## [Records provided]

══════

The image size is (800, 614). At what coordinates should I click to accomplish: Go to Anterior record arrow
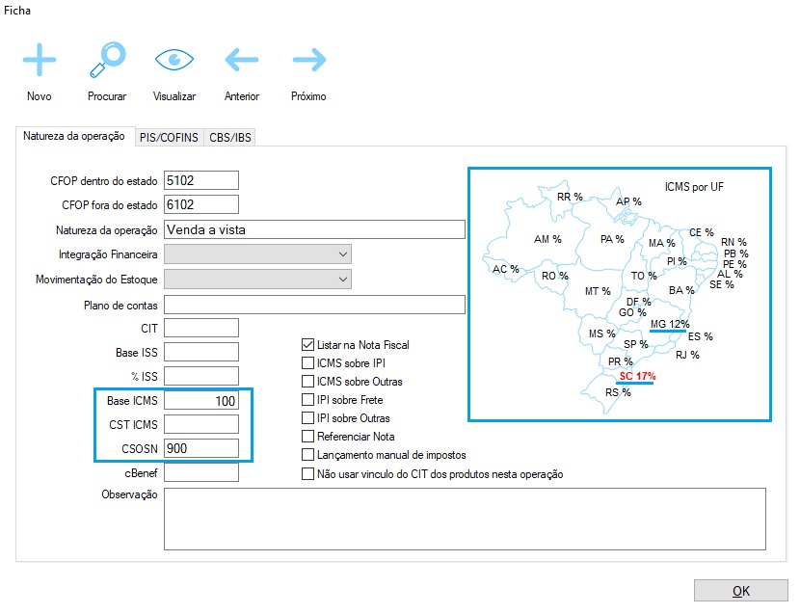242,61
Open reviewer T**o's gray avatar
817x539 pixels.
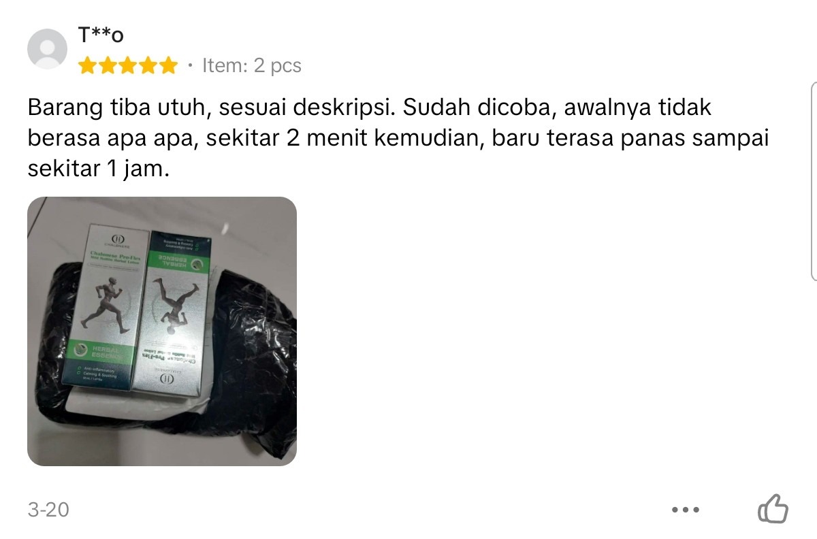point(47,48)
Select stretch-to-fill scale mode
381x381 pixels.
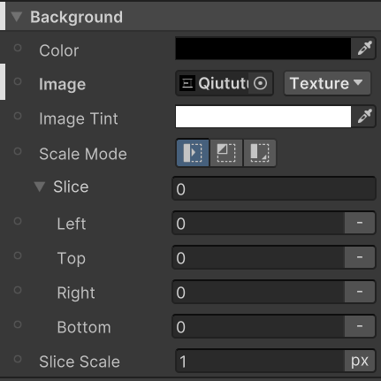(193, 153)
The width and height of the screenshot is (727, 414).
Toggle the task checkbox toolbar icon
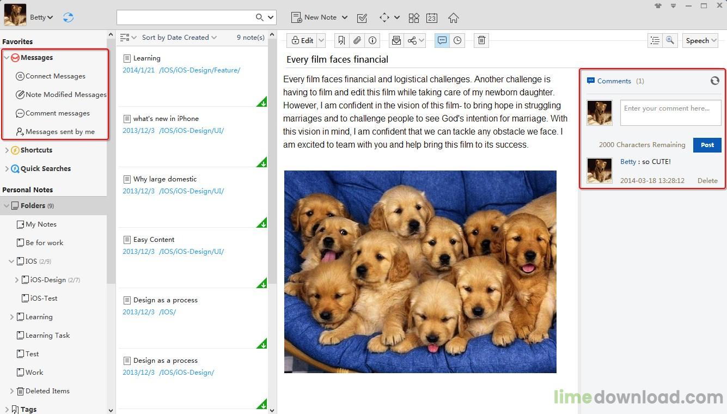click(x=362, y=17)
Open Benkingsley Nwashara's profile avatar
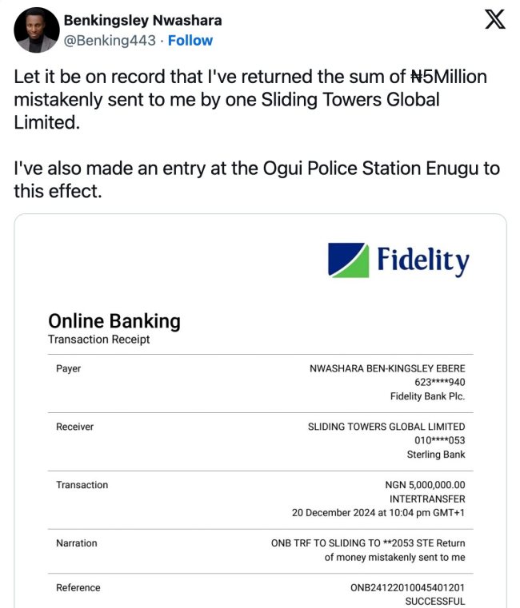520x608 pixels. pyautogui.click(x=37, y=30)

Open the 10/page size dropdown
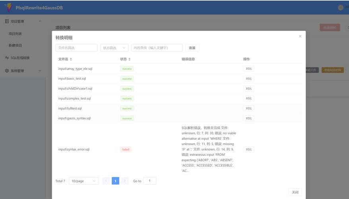coord(84,181)
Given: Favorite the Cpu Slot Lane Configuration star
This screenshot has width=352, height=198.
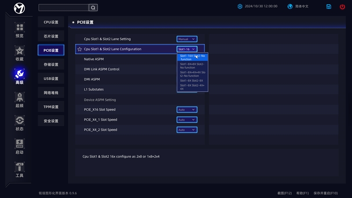Looking at the screenshot, I should [x=80, y=49].
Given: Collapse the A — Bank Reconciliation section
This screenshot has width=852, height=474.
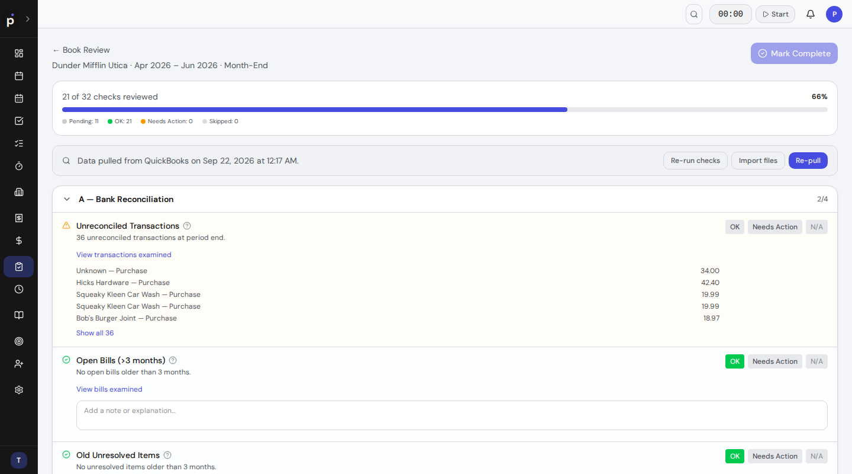Looking at the screenshot, I should 67,199.
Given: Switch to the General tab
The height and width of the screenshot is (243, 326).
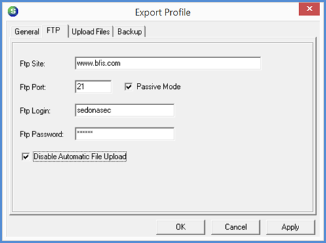Looking at the screenshot, I should (27, 32).
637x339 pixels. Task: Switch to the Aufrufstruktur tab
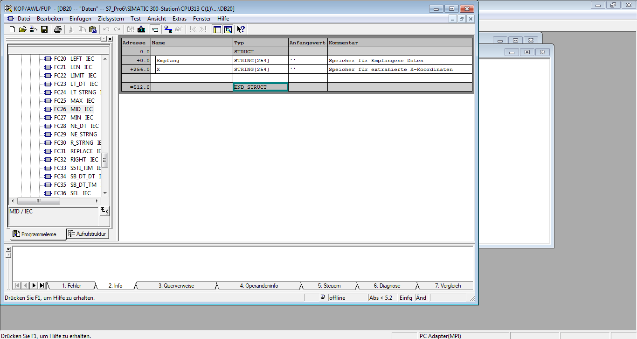tap(88, 234)
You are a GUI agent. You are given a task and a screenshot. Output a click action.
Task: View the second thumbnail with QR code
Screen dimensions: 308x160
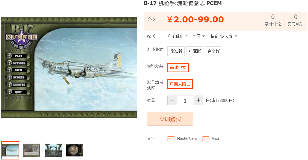pyautogui.click(x=32, y=150)

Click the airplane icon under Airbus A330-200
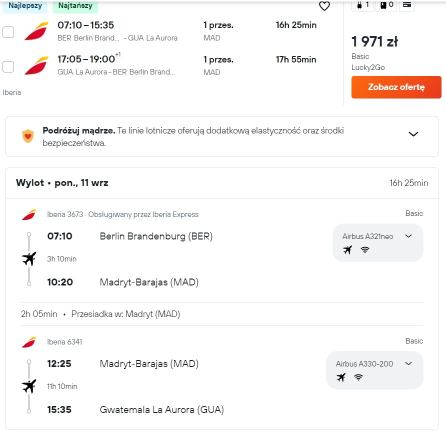pyautogui.click(x=341, y=378)
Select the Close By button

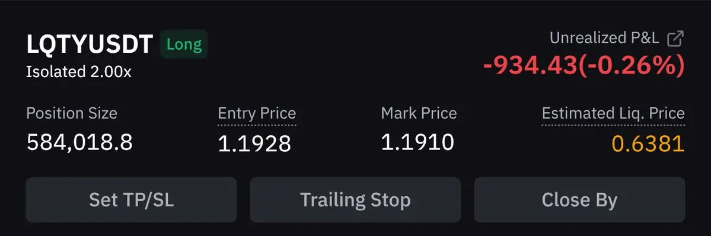tap(579, 200)
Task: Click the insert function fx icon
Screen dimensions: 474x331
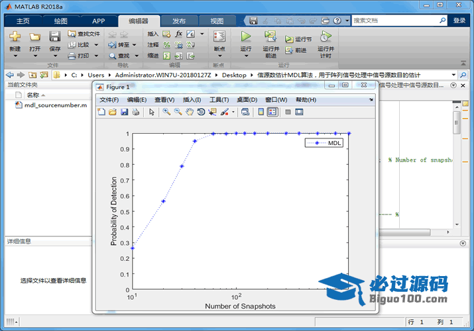Action: click(179, 34)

══════

## [Exercise directions]
Repeat each line of the listing word for word, from the first through the line that contains "The width and". Any picture stays out.

## [Reply to the task]
The image size is (800, 614). At what coordinates should I click to accomplish: Go to Anterior record arrow
242,61
Open reviewer T**o's gray avatar
817x539 pixels.
point(47,48)
Select stretch-to-fill scale mode
381x381 pixels.
(193, 153)
The width and height of the screenshot is (727, 414).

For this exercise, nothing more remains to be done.